Saved entries:

=== Section Start ===

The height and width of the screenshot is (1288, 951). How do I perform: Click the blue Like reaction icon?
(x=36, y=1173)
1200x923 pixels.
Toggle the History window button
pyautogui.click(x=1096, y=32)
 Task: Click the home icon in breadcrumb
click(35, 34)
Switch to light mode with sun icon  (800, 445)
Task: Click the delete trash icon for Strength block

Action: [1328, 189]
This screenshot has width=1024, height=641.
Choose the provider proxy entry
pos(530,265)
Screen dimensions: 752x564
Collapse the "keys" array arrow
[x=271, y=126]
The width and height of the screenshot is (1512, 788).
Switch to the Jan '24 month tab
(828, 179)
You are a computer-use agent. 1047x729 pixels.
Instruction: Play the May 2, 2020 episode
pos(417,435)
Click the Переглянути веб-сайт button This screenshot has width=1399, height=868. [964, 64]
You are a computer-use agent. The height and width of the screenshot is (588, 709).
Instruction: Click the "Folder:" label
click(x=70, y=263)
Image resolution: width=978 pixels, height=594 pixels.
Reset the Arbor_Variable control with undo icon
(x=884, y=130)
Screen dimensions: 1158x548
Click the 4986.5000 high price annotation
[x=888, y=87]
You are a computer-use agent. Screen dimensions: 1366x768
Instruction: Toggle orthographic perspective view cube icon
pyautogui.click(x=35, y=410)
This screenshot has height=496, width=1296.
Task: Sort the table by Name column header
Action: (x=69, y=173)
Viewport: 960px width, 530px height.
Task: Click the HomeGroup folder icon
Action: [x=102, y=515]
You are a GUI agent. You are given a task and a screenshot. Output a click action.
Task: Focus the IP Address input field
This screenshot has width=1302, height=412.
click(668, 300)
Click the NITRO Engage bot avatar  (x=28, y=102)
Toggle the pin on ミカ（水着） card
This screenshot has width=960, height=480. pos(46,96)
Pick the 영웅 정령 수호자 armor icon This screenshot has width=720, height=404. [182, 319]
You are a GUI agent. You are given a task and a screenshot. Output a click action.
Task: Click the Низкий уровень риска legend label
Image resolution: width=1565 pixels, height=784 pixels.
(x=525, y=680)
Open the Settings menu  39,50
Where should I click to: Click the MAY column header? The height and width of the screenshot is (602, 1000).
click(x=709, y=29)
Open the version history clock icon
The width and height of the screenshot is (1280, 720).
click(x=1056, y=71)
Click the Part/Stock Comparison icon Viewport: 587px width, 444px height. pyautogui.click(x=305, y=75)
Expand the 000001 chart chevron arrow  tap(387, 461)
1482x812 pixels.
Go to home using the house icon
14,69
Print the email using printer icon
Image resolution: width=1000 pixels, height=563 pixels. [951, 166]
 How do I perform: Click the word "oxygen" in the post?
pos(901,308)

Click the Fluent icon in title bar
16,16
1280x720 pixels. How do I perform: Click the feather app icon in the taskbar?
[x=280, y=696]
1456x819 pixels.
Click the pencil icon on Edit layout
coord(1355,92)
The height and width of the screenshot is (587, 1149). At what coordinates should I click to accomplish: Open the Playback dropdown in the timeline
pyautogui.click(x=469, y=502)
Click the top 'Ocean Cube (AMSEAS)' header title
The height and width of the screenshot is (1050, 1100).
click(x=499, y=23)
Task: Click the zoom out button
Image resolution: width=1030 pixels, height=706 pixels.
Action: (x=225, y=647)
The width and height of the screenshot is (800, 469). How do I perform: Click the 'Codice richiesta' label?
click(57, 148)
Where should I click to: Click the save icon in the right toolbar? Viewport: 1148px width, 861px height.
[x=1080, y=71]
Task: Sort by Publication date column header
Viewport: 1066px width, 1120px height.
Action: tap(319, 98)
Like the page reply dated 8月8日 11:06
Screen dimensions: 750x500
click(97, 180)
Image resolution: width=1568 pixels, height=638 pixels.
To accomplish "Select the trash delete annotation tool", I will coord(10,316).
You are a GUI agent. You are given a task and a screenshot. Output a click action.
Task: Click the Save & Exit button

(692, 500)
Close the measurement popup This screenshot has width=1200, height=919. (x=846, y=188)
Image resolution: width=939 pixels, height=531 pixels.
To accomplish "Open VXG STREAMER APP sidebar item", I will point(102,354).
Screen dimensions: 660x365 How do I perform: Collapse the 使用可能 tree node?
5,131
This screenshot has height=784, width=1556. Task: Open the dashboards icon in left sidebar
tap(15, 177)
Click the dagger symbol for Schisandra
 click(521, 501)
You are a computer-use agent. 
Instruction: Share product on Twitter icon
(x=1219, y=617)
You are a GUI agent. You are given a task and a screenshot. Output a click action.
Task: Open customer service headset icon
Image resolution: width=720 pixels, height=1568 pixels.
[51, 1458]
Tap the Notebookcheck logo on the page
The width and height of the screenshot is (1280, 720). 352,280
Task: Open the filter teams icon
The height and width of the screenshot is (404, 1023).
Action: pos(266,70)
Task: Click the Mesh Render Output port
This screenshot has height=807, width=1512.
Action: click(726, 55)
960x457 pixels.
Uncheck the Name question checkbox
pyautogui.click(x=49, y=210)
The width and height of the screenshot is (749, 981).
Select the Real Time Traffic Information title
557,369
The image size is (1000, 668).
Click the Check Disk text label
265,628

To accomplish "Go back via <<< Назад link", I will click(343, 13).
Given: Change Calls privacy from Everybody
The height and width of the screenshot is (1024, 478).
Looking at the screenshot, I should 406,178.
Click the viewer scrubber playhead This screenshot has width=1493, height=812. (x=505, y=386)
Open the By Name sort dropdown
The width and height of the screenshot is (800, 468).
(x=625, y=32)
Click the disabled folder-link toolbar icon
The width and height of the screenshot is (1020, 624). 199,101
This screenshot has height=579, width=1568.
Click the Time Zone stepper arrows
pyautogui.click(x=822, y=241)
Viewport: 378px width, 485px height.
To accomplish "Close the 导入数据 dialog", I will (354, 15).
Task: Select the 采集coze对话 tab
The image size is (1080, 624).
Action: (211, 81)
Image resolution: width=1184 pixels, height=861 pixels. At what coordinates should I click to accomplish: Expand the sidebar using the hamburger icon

=== Section End ===

What the exercise asks =>
Your response should be an exact copy of all the records.

Exercise response =>
The height and width of the screenshot is (1288, 951). How do I perform: Click the blue Like reaction icon?
(x=36, y=1173)
1200x923 pixels.
Toggle the History window button
pyautogui.click(x=1096, y=32)
 Task: Click the home icon in breadcrumb
click(35, 34)
Switch to light mode with sun icon  (800, 445)
Task: Click the delete trash icon for Strength block

Action: [1328, 189]
This screenshot has width=1024, height=641.
Choose the provider proxy entry
pos(530,265)
Screen dimensions: 752x564
Collapse the "keys" array arrow
[x=271, y=126]
The width and height of the screenshot is (1512, 788).
Switch to the Jan '24 month tab
(828, 179)
You are a computer-use agent. 1047x729 pixels.
Instruction: Play the May 2, 2020 episode
pos(417,435)
Click the Переглянути веб-сайт button This screenshot has width=1399, height=868. [964, 64]
You are a computer-use agent. The height and width of the screenshot is (588, 709).
Instruction: Click the "Folder:" label
click(x=70, y=263)
Image resolution: width=978 pixels, height=594 pixels.
Reset the Arbor_Variable control with undo icon
(x=884, y=130)
Screen dimensions: 1158x548
Click the 4986.5000 high price annotation
[x=888, y=87]
You are a computer-use agent. Screen dimensions: 1366x768
Instruction: Toggle orthographic perspective view cube icon
pyautogui.click(x=35, y=410)
This screenshot has height=496, width=1296.
Task: Sort the table by Name column header
Action: (x=69, y=173)
Viewport: 960px width, 530px height.
Task: Click the HomeGroup folder icon
Action: [x=102, y=515]
You are a GUI agent. You are given a task and a screenshot. Output a click action.
Task: Focus the IP Address input field
This screenshot has width=1302, height=412.
click(668, 300)
Click the NITRO Engage bot avatar  (x=28, y=102)
Toggle the pin on ミカ（水着） card
This screenshot has width=960, height=480. pos(46,96)
Pick the 영웅 정령 수호자 armor icon This screenshot has width=720, height=404. [182, 319]
You are a GUI agent. You are given a task and a screenshot. Output a click action.
Task: Click the Низкий уровень риска legend label
Image resolution: width=1565 pixels, height=784 pixels.
(x=525, y=680)
Open the Settings menu  39,50
Where should I click to: Click the MAY column header? The height and width of the screenshot is (602, 1000).
click(x=709, y=29)
Open the version history clock icon
The width and height of the screenshot is (1280, 720).
click(x=1056, y=71)
Click the Part/Stock Comparison icon Viewport: 587px width, 444px height. pyautogui.click(x=305, y=75)
Expand the 000001 chart chevron arrow  tap(387, 461)
1482x812 pixels.
Go to home using the house icon
14,69
Print the email using printer icon
Image resolution: width=1000 pixels, height=563 pixels. [951, 166]
 How do I perform: Click the word "oxygen" in the post?
pos(901,308)

Click the Fluent icon in title bar
16,16
1280x720 pixels. How do I perform: Click the feather app icon in the taskbar?
[x=280, y=696]
1456x819 pixels.
Click the pencil icon on Edit layout
coord(1355,92)
The height and width of the screenshot is (587, 1149). At what coordinates should I click to accomplish: Open the Playback dropdown in the timeline
pyautogui.click(x=469, y=502)
Click the top 'Ocean Cube (AMSEAS)' header title
The height and width of the screenshot is (1050, 1100).
click(x=499, y=23)
Task: Click the zoom out button
Image resolution: width=1030 pixels, height=706 pixels.
Action: (x=225, y=647)
The width and height of the screenshot is (800, 469). How do I perform: Click the 'Codice richiesta' label?
click(57, 148)
Where should I click to: Click the save icon in the right toolbar? Viewport: 1148px width, 861px height.
[x=1080, y=71]
Task: Sort by Publication date column header
Viewport: 1066px width, 1120px height.
Action: tap(319, 98)
Like the page reply dated 8月8日 11:06
Screen dimensions: 750x500
click(97, 180)
Image resolution: width=1568 pixels, height=638 pixels.
To accomplish "Select the trash delete annotation tool", I will coord(10,316).
You are a GUI agent. You are given a task and a screenshot. Output a click action.
Task: Click the Save & Exit button

(692, 500)
Close the measurement popup This screenshot has width=1200, height=919. (x=846, y=188)
Image resolution: width=939 pixels, height=531 pixels.
To accomplish "Open VXG STREAMER APP sidebar item", I will point(102,354).
Screen dimensions: 660x365 How do I perform: Collapse the 使用可能 tree node?
5,131
This screenshot has height=784, width=1556. Task: Open the dashboards icon in left sidebar
tap(15, 177)
Click the dagger symbol for Schisandra
 click(521, 501)
You are a computer-use agent. 
Instruction: Share product on Twitter icon
(x=1219, y=617)
You are a GUI agent. You are given a task and a screenshot. Output a click action.
Task: Open customer service headset icon
Image resolution: width=720 pixels, height=1568 pixels.
[51, 1458]
Tap the Notebookcheck logo on the page
The width and height of the screenshot is (1280, 720). 352,280
Task: Open the filter teams icon
The height and width of the screenshot is (404, 1023).
Action: pos(266,70)
Task: Click the Mesh Render Output port
This screenshot has height=807, width=1512.
Action: click(726, 55)
960x457 pixels.
Uncheck the Name question checkbox
pyautogui.click(x=49, y=210)
The width and height of the screenshot is (749, 981).
Select the Real Time Traffic Information title
557,369
The image size is (1000, 668).
Click the Check Disk text label
265,628

To accomplish "Go back via <<< Назад link", I will click(343, 13).
Given: Change Calls privacy from Everybody
The height and width of the screenshot is (1024, 478).
Looking at the screenshot, I should 406,178.
Click the viewer scrubber playhead This screenshot has width=1493, height=812. (x=505, y=386)
Open the By Name sort dropdown
The width and height of the screenshot is (800, 468).
(x=625, y=32)
Click the disabled folder-link toolbar icon
The width and height of the screenshot is (1020, 624). 199,101
This screenshot has height=579, width=1568.
Click the Time Zone stepper arrows
pyautogui.click(x=822, y=241)
Viewport: 378px width, 485px height.
To accomplish "Close the 导入数据 dialog", I will (354, 15).
Task: Select the 采集coze对话 tab
The image size is (1080, 624).
Action: (211, 81)
Image resolution: width=1184 pixels, height=861 pixels. At what coordinates should I click to accomplish: Expand the sidebar using the hamburger icon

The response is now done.